Five years after the inception of the project, the first Thai Junior Encyclopaedia was completed and 10,000 copies printed. Half of the first volume was distributed to school libraries across the country. The other half was available for sale to the general public.

Realising that some people, especially the underprivileged, are enthusiastic to improve their professional training but are unable to do so due to their lack of basic knowledge and financial support, in 1975 His Majesty initiated a project called Phra Dabos.

The concept of the Phra Dabos school is like that of the phra dabos (hermits) in folk tales. According to the tales, anybody wishing to gain knowledge would go to the woods to find a phra dabos. Before one could be admitted as a student, one would be required to pass tests of faith, patience, and intention to study. Once admitted, the students would serve their phra dabos mentor in exchange for free education.

By integrating this philosophy into the present nonformal education concept, His Majesty wished to impart not only professional training but also social ethics and compassion. The school is
open to anyone regardless of their age, gender, or educational background.

Following the royal initiative, the first programme offering electronics and radio training was launched in 1976 at the Office of the Royal Household Bureau on Samsen Road.

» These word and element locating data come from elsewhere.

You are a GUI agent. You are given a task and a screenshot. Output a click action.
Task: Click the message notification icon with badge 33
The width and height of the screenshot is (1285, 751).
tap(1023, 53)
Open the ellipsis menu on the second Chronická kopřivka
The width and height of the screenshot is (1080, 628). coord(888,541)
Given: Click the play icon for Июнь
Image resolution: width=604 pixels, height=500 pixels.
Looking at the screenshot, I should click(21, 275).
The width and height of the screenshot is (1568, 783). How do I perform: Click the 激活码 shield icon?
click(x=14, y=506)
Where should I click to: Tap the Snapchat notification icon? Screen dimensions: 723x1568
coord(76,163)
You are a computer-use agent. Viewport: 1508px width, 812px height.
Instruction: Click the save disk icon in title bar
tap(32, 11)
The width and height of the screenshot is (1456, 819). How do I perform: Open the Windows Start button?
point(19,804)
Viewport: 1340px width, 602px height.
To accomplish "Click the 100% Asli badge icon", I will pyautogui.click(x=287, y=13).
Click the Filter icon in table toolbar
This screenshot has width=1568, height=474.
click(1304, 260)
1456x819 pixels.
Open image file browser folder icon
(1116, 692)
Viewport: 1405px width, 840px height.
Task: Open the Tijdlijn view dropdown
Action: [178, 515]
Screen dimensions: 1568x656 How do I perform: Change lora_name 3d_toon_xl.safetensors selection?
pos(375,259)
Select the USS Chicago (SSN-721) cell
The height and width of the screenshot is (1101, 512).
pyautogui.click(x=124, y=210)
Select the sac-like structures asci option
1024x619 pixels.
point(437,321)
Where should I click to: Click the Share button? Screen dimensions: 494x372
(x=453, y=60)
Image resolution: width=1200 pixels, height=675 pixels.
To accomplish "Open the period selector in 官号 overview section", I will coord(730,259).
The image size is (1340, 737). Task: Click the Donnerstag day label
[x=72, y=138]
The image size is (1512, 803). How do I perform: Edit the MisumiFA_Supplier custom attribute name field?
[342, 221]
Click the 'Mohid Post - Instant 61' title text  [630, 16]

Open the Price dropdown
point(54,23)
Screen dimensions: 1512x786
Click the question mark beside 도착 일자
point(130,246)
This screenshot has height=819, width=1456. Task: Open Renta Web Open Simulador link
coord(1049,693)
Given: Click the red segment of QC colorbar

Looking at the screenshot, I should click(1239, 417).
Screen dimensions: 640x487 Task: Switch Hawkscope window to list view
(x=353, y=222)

With the King’s initial contribution of 5,000 baht a month, nine students participated in the nine-month training programme. Seven passed the final assessment test and scored above average. Since then the programme’s curriculum has been extended to include intermediate electronics and radio repair, welding, and skills relating to the construction and electrical professions.

While “Education for All” has become a catch phrase internationally only recently, His Majesty the King has quietly campaigned for this goal for several decades. With little fanfare, His Majesty travelled to every corner of the country and saw for himself how equal opportunity in education could be offered to as many people as possible without regard to religion, location, ethnicity, or economic background.